| Fragment tekstu |
====================
FAKTY

Pabianiczanin oddał szpik dla 12-latka z Wielkiej Brytanii

26-letni Jan Wojtal został dawcą. Pobrana mieszanka krwi i szpiku ma pomóc wyzdrowieć choremu chłopcu.

Wszystko zaczęło się w październiku 2014 roku, podczas meczu Polska – Szkocja rozgrywanym w ramach kwalifikacji do Mistrzostw Europy. Na Stadionie Narodowym do Janka podeszły dwie wolontariuszki Fundacji DKMS i zaproponowały, by zarejestrował się w bazie dawców. Jako 22-latek wziął do buzi patyczek, oddał wymaz i wypełnił formularz. Cała akcja trwała ok. 5 minut, szybko o niej zapomniał.

Telefon zadzwonił po 3 latach, w listopadzie 2017: – Na komórce zobaczyłem kierunkowy z Warszawy i odrzuciłem połączenie – byłem pewny, że to jakieś oferty z banku albo sprzedaż garnków – wspomina Janek.

Po chwili dostał wiadomość SMS od Fundacji z prośbą o kontakt. Oddzwonił. Zapytano go, czy podtrzymuje chęć oddania szpiku, bo jego genetyczny bliźniak potrzebuje pomocy.

– Potwierdziłem. Potem przez kilka minut recytowano mi podstawowe informacje, a po 3 dniach umówiono na pobranie krwi do wstępnych badań. Wtedy nie było jeszcze pewne, że wezmą ode mnie szpik – opowiada pabianiczanin.
====================
| Dostarczone dane |

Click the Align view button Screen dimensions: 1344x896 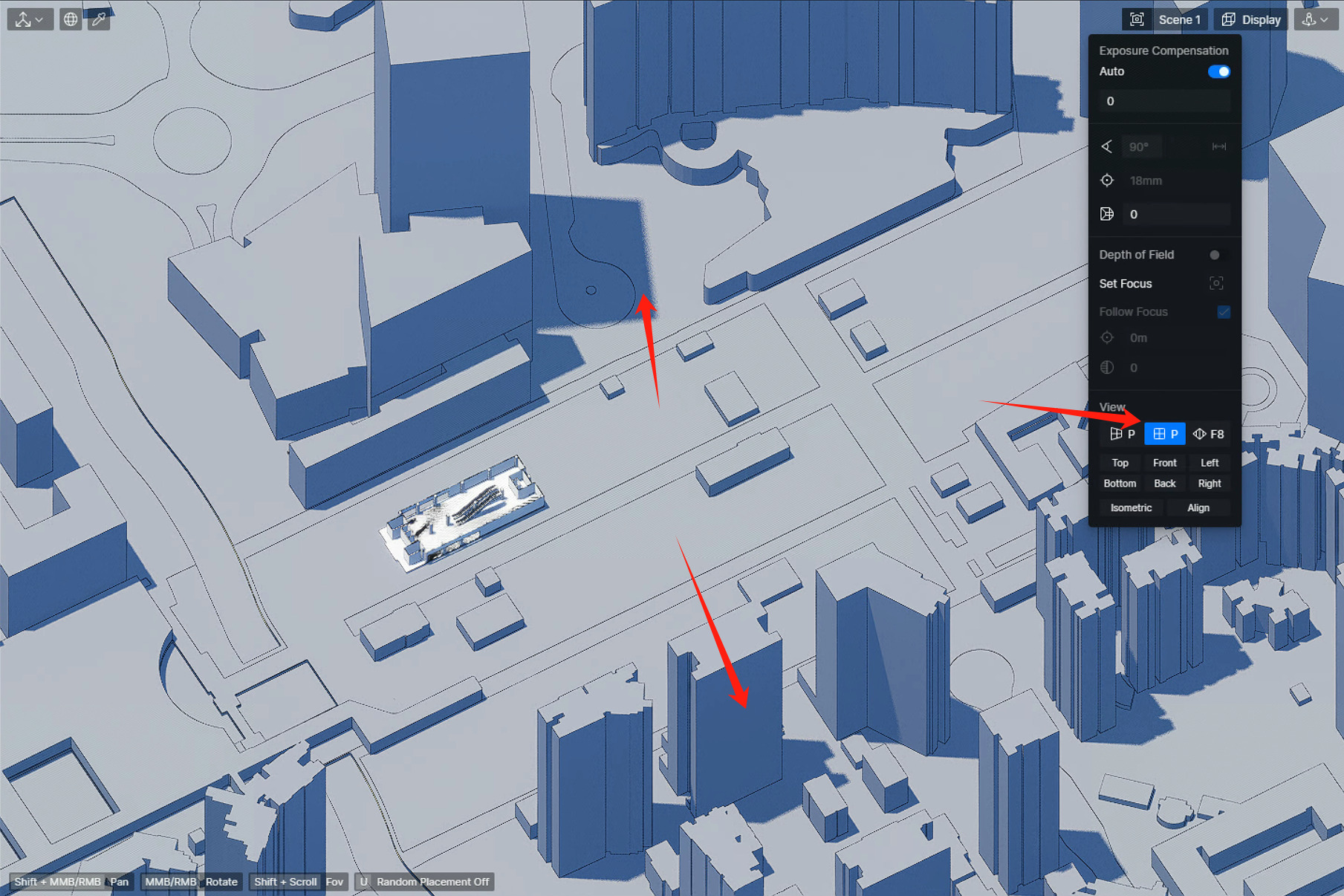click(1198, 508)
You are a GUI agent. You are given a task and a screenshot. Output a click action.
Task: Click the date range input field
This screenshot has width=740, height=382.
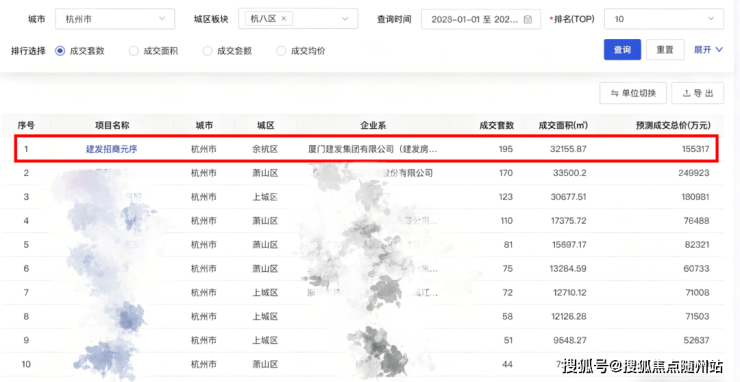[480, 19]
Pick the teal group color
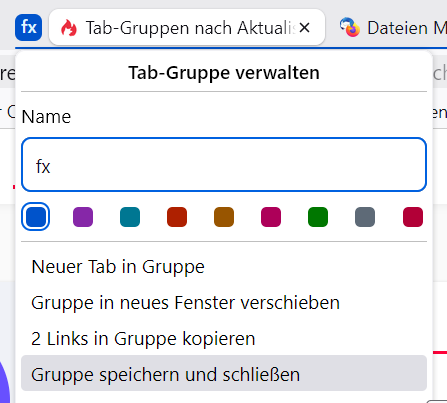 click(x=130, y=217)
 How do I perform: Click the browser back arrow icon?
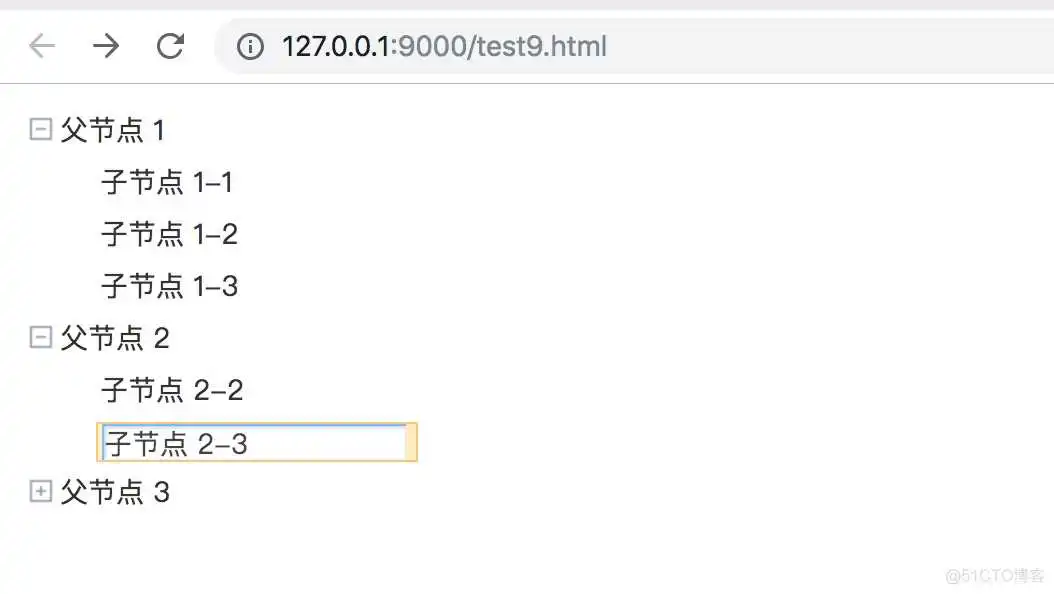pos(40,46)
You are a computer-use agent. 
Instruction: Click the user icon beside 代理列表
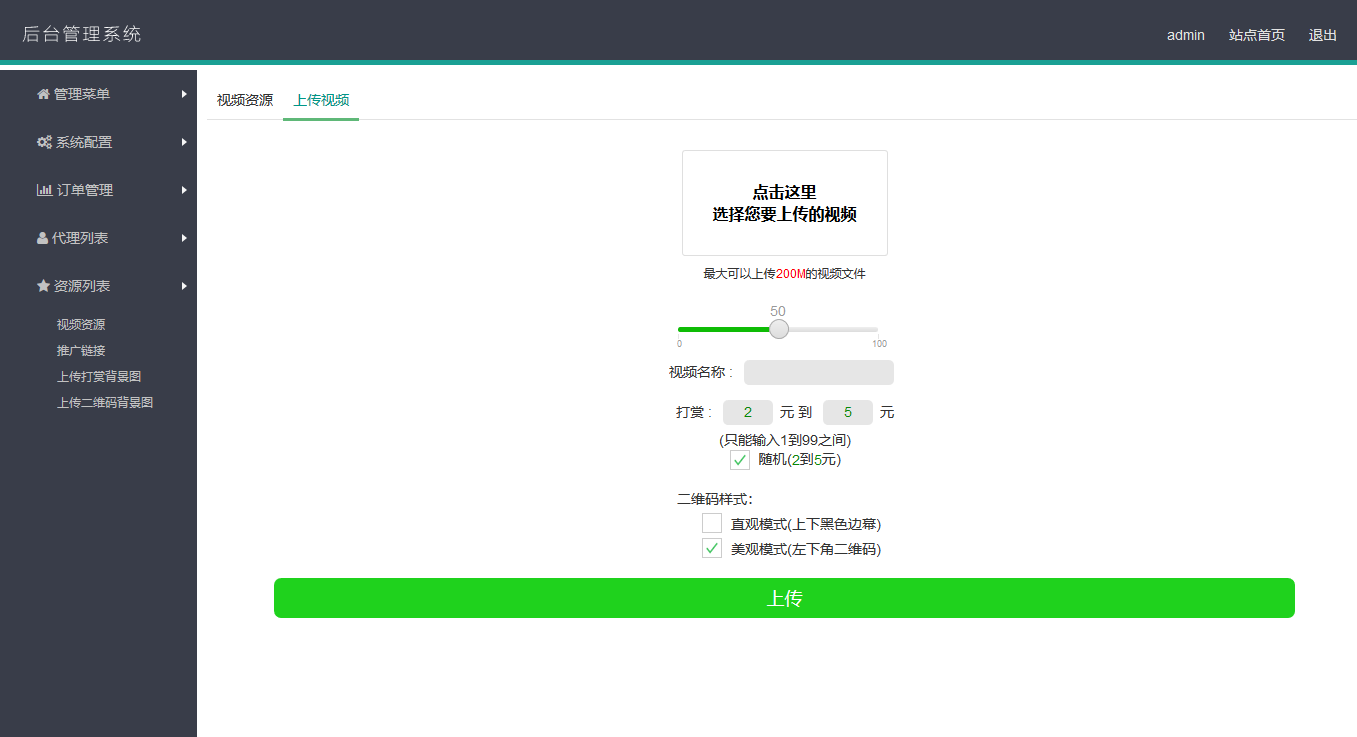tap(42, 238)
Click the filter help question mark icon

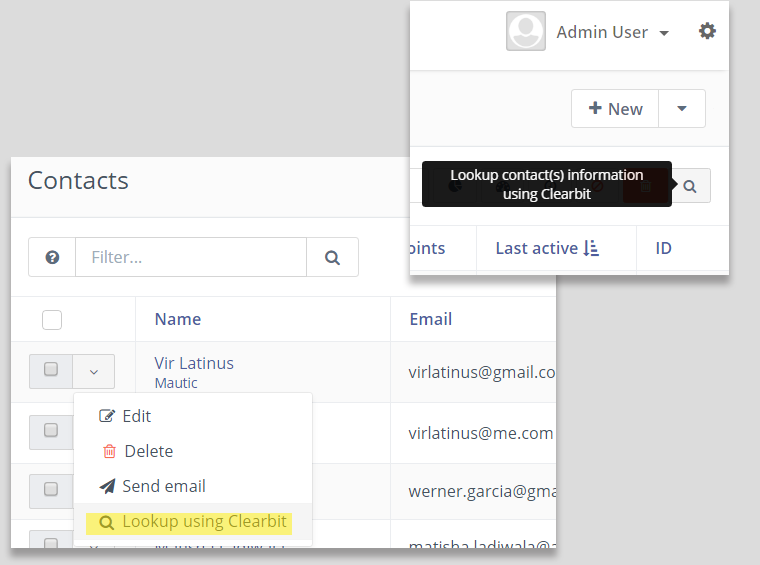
====================
| Lista zadań |
#1 Wypisz z artykułu o dawcy szpiku fragment od „26-letni Jan Wojtal” do „garnków – wspomina Janek.”.
#2 Podczas jakiego meczu Jan Wojtal zarejestrował się w bazie dawców według artykułu o dawcy szpiku?
#3 Proszę dokończyć artykuł o dawcy szpiku, pisząc dalej od ostatniego zdania.

| Wyniki ćwiczenia |
#1
26-letni Jan Wojtal został dawcą. Pobrana mieszanka krwi i szpiku ma pomóc wyzdrowieć choremu chłopcu.

Wszystko zaczęło się w październiku 2014 roku, podczas meczu Polska – Szkocja rozgrywanym w ramach kwalifikacji do Mistrzostw Europy. Na Stadionie Narodowym do Janka podeszły dwie wolontariuszki Fundacji DKMS i zaproponowały, by zarejestrował się w bazie dawców. Jako 22-latek wziął do buzi patyczek, oddał wymaz i wypełnił formularz. Cała akcja trwała ok. 5 minut, szybko o niej zapomniał.

Telefon zadzwonił po 3 latach, w listopadzie 2017: – Na komórce zobaczyłem kierunkowy z Warszawy i odrzuciłem połączenie – byłem pewny, że to jakieś oferty z banku albo sprzedaż garnków – wspomina Janek.

#2 Podczas meczu Polska – Szkocja w ramach kwalifikacji do Mistrzostw Europy.

#3
Pamiętna data 8 lutego

Kolejny telefon odebrał już po nowym roku, w połowie stycznia. Krew zbadano, przyjęto. I znów szybka organizacja – po kilku dniach Janek był już w Warszawie na kompleksowych badaniach. Wykonywano je w Samodzielnym Publicznym Centralnym Szpitalu Klinicznym przy ul. Banacha (tam też mieści się bank komórek macierzystych). Ponieważ badania odbywały się rano, na noc poprzedzającą Fundacja DKMS opłaciła pobyt w hotelu (zwróciła także koszty przejazdu).

„Ten dzień” nastąpił 8 lutego. Jankowi pobrano ponad litr mieszanki krwi i szpiku z talerza kości biodrowej (jest też metoda pobierania z krwi obwodowej). Zabieg, w znieczuleniu ogólnym, trwał niecałą godzinę. Ubytek zregeneruje się w ciągu 2-3 tygodni. 26-latek otrzymał odznakę i legitymację dawcy oraz gratulacje od lekarza. Kilka godzin później zadzwoniła Fundacja DKMS z podziękowaniami.

– Dopiero wtedy wyjawiono mi, że pobrany szpik trafi do 12-latka z Wielkiej Brytanii. Od razu tam poleciał – dodaje.

„Będzie mnie zżerać ciekawość”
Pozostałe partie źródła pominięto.